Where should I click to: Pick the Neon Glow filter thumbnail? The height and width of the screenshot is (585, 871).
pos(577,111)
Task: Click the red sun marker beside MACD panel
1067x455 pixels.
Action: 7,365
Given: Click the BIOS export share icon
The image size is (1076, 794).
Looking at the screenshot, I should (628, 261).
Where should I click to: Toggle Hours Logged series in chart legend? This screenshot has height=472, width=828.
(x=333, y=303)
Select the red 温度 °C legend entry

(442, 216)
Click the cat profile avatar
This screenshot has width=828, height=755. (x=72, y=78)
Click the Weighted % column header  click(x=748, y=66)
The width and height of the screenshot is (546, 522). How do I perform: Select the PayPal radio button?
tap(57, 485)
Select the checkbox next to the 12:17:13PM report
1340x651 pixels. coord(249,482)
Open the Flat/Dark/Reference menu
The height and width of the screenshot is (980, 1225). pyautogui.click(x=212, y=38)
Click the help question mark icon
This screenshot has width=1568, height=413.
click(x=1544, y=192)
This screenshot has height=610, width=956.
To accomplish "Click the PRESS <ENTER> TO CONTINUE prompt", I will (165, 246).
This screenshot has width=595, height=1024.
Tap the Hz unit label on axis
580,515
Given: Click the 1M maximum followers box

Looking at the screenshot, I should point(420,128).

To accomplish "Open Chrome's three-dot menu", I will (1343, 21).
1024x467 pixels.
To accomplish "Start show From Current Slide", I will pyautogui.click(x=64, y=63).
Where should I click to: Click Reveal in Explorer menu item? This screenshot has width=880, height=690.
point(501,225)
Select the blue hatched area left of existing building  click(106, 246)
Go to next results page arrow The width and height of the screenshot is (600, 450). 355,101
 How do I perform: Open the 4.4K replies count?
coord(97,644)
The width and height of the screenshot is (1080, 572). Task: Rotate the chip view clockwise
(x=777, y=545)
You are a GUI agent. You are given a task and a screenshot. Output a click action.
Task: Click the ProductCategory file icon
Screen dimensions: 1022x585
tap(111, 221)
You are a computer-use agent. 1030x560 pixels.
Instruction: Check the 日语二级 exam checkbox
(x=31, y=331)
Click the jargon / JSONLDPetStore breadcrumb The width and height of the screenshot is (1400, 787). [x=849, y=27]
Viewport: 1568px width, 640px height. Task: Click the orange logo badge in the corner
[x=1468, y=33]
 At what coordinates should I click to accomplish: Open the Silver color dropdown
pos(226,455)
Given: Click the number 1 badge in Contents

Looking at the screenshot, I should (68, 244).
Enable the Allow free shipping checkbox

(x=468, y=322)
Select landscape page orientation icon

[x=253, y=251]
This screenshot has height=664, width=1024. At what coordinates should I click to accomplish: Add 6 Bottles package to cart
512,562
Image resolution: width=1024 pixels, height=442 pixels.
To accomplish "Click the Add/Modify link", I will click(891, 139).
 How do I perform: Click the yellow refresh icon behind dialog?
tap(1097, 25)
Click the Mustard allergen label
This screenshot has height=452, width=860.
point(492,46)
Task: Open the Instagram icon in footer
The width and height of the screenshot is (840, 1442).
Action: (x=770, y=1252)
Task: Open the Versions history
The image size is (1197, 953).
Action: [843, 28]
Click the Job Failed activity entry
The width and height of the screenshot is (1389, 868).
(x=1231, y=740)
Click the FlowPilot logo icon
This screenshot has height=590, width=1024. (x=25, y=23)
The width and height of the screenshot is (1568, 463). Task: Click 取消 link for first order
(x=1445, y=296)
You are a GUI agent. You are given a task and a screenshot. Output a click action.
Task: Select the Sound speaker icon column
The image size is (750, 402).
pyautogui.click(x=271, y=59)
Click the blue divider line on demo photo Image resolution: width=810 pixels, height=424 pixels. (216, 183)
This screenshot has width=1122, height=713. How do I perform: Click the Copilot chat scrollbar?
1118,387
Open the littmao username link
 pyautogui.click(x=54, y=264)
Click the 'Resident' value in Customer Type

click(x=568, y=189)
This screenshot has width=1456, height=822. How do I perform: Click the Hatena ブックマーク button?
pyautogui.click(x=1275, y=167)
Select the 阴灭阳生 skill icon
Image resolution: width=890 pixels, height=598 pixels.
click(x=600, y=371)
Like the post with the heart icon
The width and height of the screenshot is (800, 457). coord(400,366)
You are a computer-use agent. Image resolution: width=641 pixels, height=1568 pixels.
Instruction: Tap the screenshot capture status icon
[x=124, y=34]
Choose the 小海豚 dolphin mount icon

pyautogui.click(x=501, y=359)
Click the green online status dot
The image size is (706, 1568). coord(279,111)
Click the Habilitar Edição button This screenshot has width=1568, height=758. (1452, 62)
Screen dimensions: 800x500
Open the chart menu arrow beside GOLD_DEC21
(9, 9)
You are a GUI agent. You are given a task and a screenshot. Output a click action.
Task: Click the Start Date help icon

◇ ◇ ◇

ASSIGNMENT: Which of the lines above include the word "blue"? List those lines.

WRITTEN REPLY:
Select the blue hatched area left of existing building  click(106, 246)
Click the blue divider line on demo photo Image resolution: width=810 pixels, height=424 pixels. (216, 183)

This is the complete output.